Topiramate and contraception
Topiramate is both a potential enzyme-inducing medication and a teratogen. What contraceptive method should be advised for women using topiramate?

Response:
Effective contraception is essential during use of topiramate which is a potential teratogen. Topiramate may induce hepatic enzymes and could thus reduce effectiveness of combined hormonal contraception, progestogen-only pill and subdermal implant. Contraceptive failure rate of these methods during use of topiramate is not known, but if these methods were chosen by a woman, she should be advised about contraception that is not affected by enzyme inducers; if she still wishes to use these methods, she should use condoms reliably in addition.
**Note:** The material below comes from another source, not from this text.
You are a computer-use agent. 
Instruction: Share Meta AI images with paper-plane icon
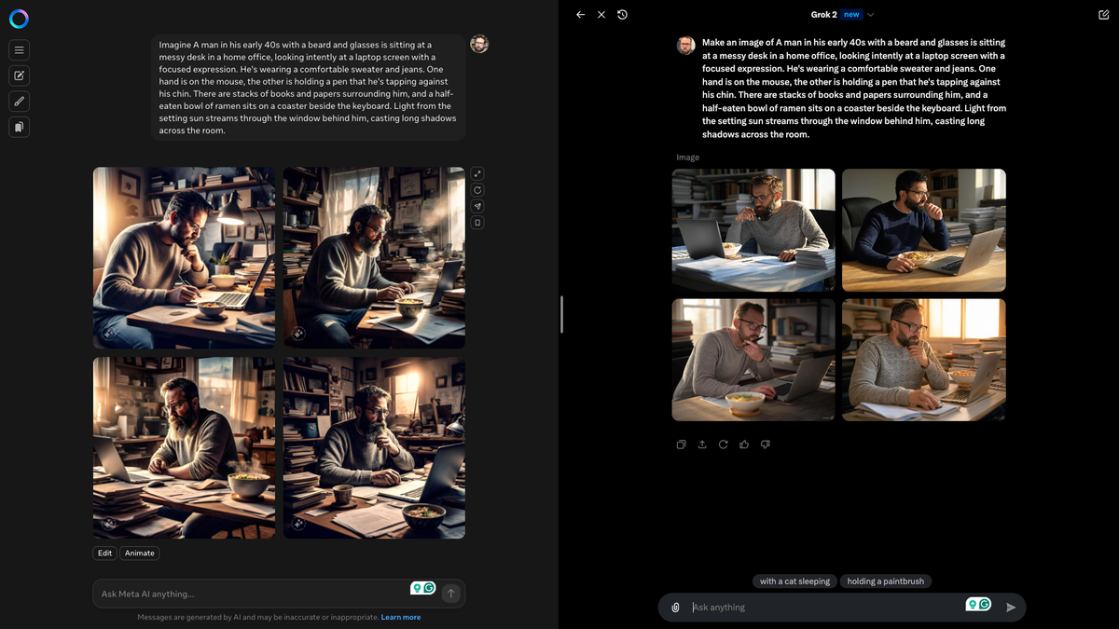tap(477, 206)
In contrast, even with hepatic enzymes induced, clearance of DMPA is not great enough that its contraceptive effectiveness is reduced. However, with typical use of DMPA amongst all women, estimated first year failure rate is 6% (presumably because of poor compliance with attendance for repeat injections); with perfect use, first year failure rate of DMPA is about 0.2%. If a woman is confident that her use of DMPA is 100% perfect, she could perhaps consider DMPA to be adequate contraception during use of a potential teratogen like topiramate; if there is any concern that her use is not perfect, she should use condoms in addition

The contraceptive effectiveness of the Cu-IUD and LNG-IUS (>99%) is not affected by liver enzyme inducers; intrauterine contraception therefore offers highly effective, nonuser- dependent contraception for women using teratogens even if they are also using an enzyme inducer (which may be the teratogen itself or another medication that the woman is taking).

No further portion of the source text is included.